Here is a letter from my daughter she is my hero. She does more than any child should have to do and she has such a fighter spirit! I love this girl!
My name is Katelyn and I have Cystic Fibrosis. Here is a day in my life:
I wake up at 6:00 AM to begin my breathing treatments, which consists of 3 medications in 30 minutes. I wear a shake vest that shakes my whole body. Sometimes I cough so much I gag, but my mom or dad and my brother will sit with me. We watch TV or read books. I love Disney Movies.
Then it is time for breakfast, but before I eat I have to take medication to help me with reflux because I silently aspirate on it and it damages my lungs.
Finally, I get to eat and while I am eating I take 3-5 pills to help me digest my food. It's no biggy I have been doing it forever.
When I am done eating I have to have a 1/4 teaspoon of salt with vitamin D. (thankfully I LOVE salt!) My brother is sooo jealous, he wants salt and gets mad when mom won't let him have.
After that, I get my Kalydeco which is my miracle drug. It is the reason why my tummy doesn't hurt as much and it is the reason I don't get as sick as other kids with Cystic Fibrosis. Cystic Fibrosis Foundation has helped me with this medication and it is why this walk is so important to me.
Then I take special vitamins that are about 10X more potent than my brothers.
Then I take GasX to help my tummy feel better.
When mommy takes to long to get my medication, I have to remind her. (silly mommy)
Then I get to go to school (I love to learn) and when I am sick or have a cough I have to do breathing treatments at school, but I don't mind.
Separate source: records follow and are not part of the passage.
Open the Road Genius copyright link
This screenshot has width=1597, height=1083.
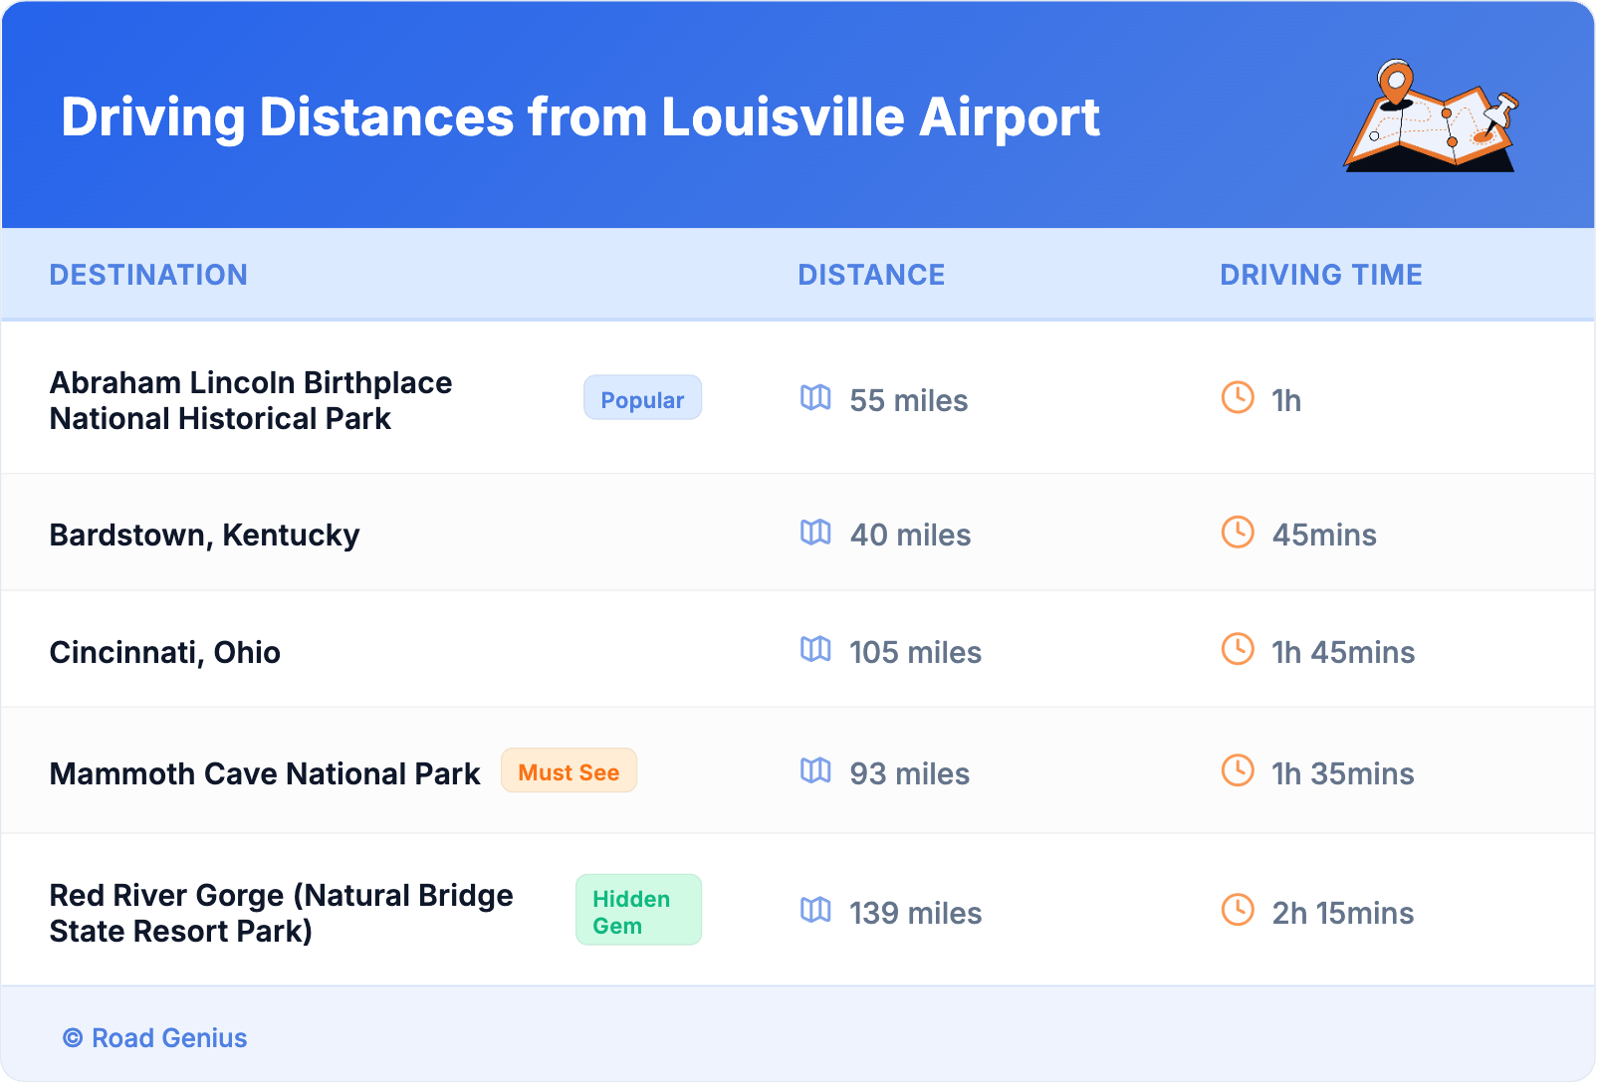[155, 1037]
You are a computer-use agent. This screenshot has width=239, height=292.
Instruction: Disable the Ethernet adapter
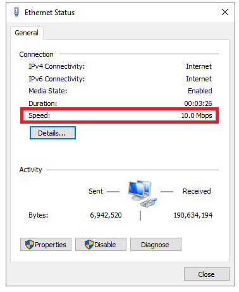[101, 245]
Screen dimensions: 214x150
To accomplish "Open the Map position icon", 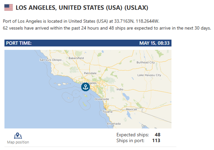I will (x=18, y=136).
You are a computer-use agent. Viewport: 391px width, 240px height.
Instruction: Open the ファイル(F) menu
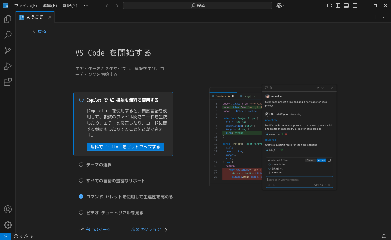pos(25,6)
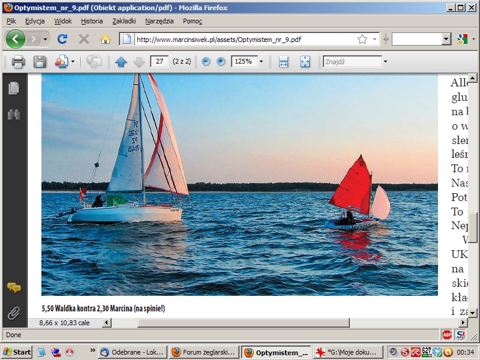Click the Firefox Home button
Screen dimensions: 480x360
(x=106, y=39)
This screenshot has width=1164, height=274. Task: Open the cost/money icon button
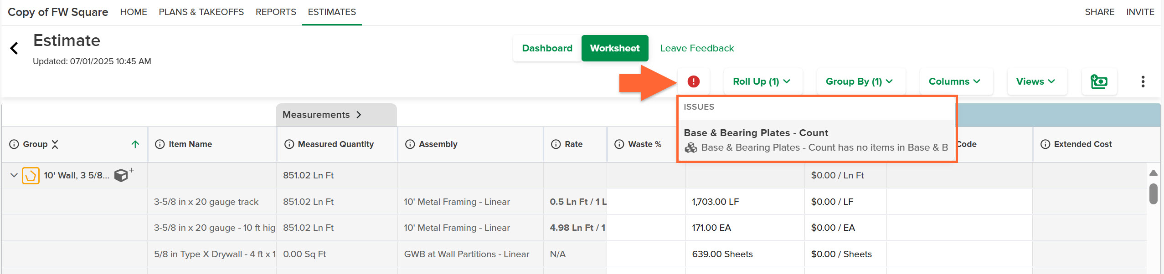point(1099,81)
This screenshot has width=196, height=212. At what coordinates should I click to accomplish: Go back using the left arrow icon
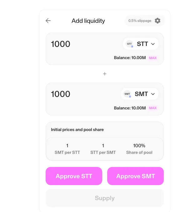tap(48, 21)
When I eat at school I have to take my pills and sometimes my teachers forget, but don't worry, I remind them 100 times until they give it to me. (They call me a mother hen, but we really know that that means bossy.)
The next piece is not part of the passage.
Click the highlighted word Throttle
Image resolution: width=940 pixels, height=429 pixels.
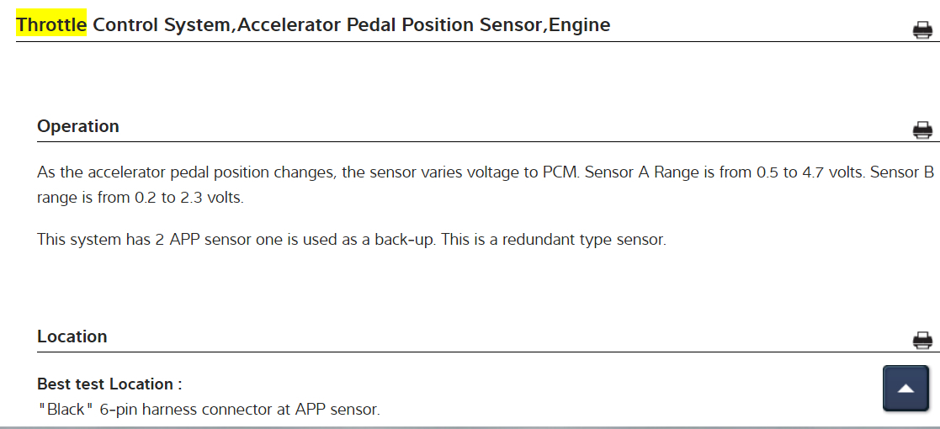pos(51,24)
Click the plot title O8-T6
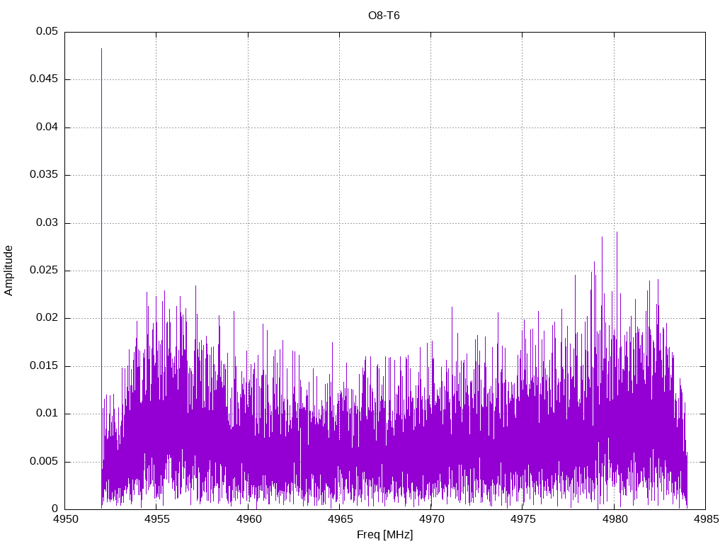 point(384,16)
When Mommy picks me up we come home and do another 30 min. breathing treatment with my shake vest and 4 inhalation medications.
Then I get to play while mommy cooks. (If I am sick, I will have to do another 30-minute breathing treatment before bed.
I then take all the same medications as I did in the morning.
Finally, I get to go to bed
When I got on Kalydeco my parents finally took me out of the house. I love the world, but of course, I ended up getting really sick with 3 viruses and 2 bacterias in my lungs. I spent 5 days in the hospital. This was really hard because they poked me and prodded me but every doctor that listened to my lungs said it is amazing how clear my lungs sound considering how sick I was (thank you Kalydeco and Cystic Fibrosis Foundation). After I got back to normal a few months later it happened again. I was in the hospital, I try so hard to stay strong but it is really scary and I have to be really brave. My mommy tells me it is okay to cry, but I try not too.
This is my life and this will be my life (except with longer treatments as I get older) unless a cure is found. I know, it seems like an impossible task, but together we can work towards this massive goal. Remember just 6 years ago Kalydeco didn't exist and that drug has already added years to so many people with CF; but there are so many more children/adults that can't take that medication and we need to fight for them, too.
Please walk along side me and support me!
I love you and thank you for all your prayers, I am strong because of the support I get!